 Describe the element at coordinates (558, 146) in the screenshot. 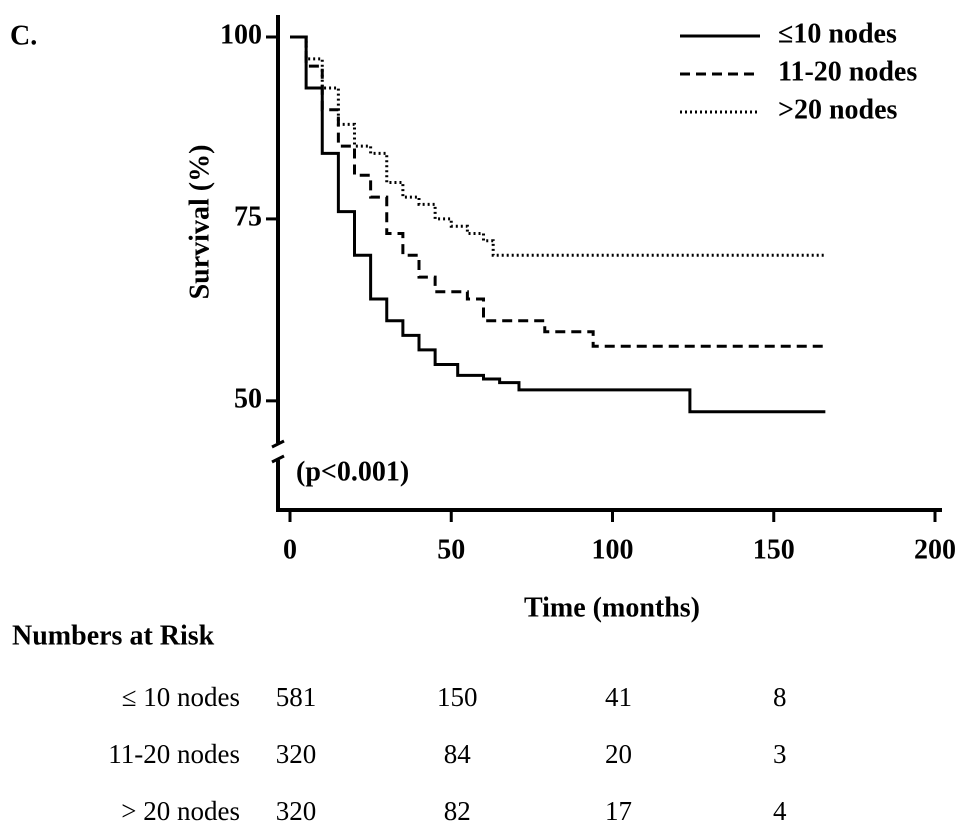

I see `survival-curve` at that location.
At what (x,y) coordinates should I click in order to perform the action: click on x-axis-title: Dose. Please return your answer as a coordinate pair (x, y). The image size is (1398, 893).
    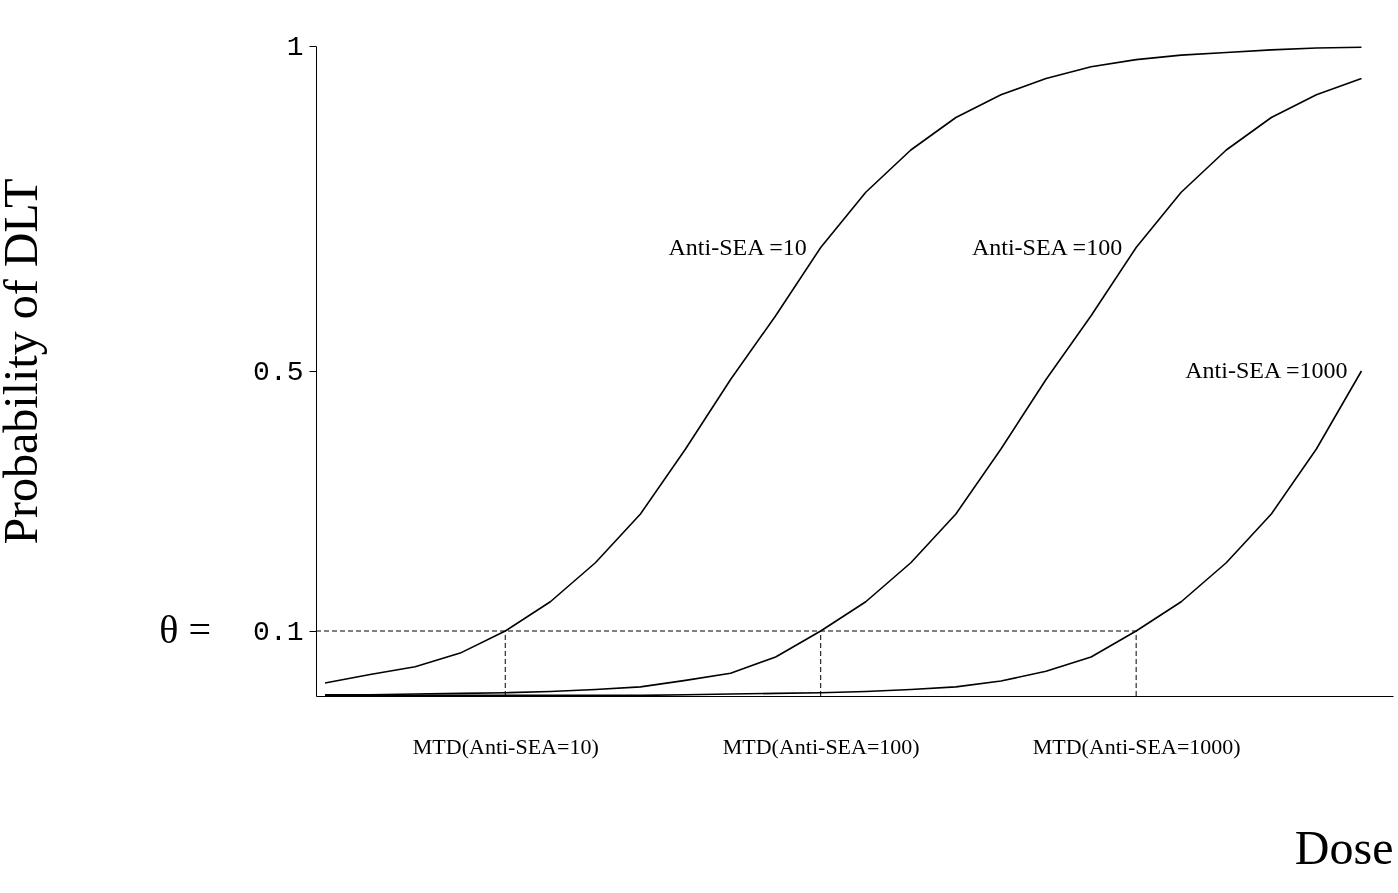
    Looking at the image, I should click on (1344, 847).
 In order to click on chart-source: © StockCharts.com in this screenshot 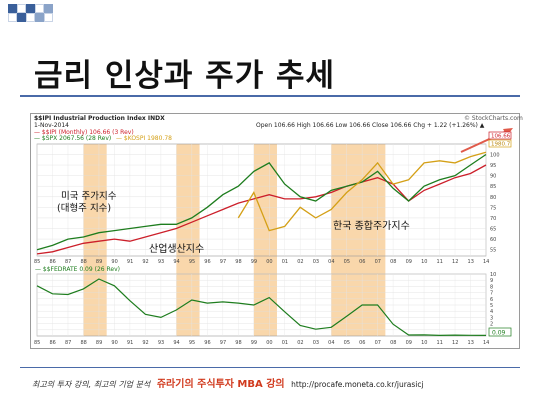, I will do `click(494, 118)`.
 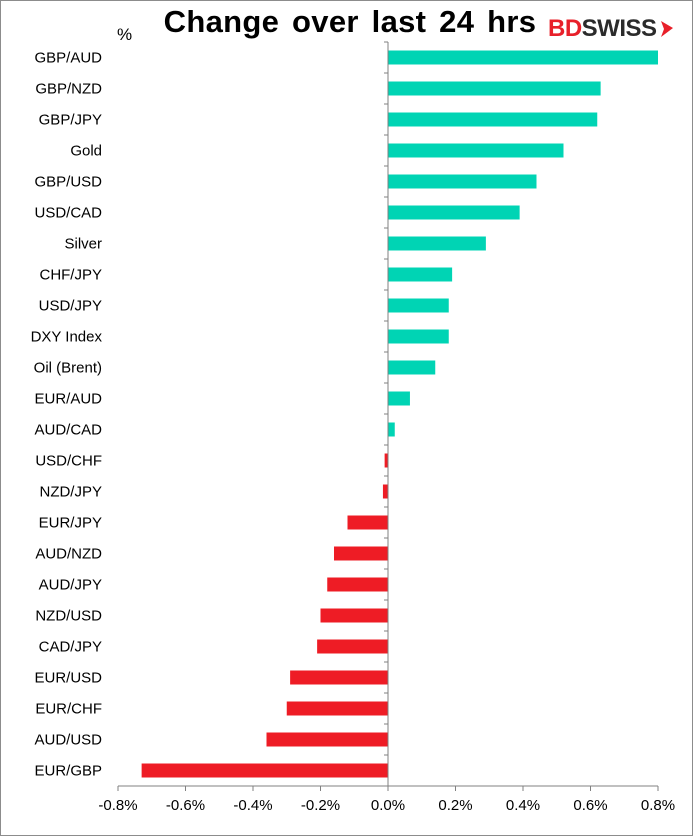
____________
About this exercise => Please switch "perform" to "carry out" in the lines starting at the one containing "At what (x,y)" and ending at the one containing "Looking at the", and give back only those lines with nothing else changed and the pictures left out.

Answer below =>
At what (x,y) coordinates should I click in order to carry out the action: click on x-axis-title: Dose. Please return your answer as a coordinate pair (x, y). The image size is (1398, 893).
    Looking at the image, I should click on (1344, 847).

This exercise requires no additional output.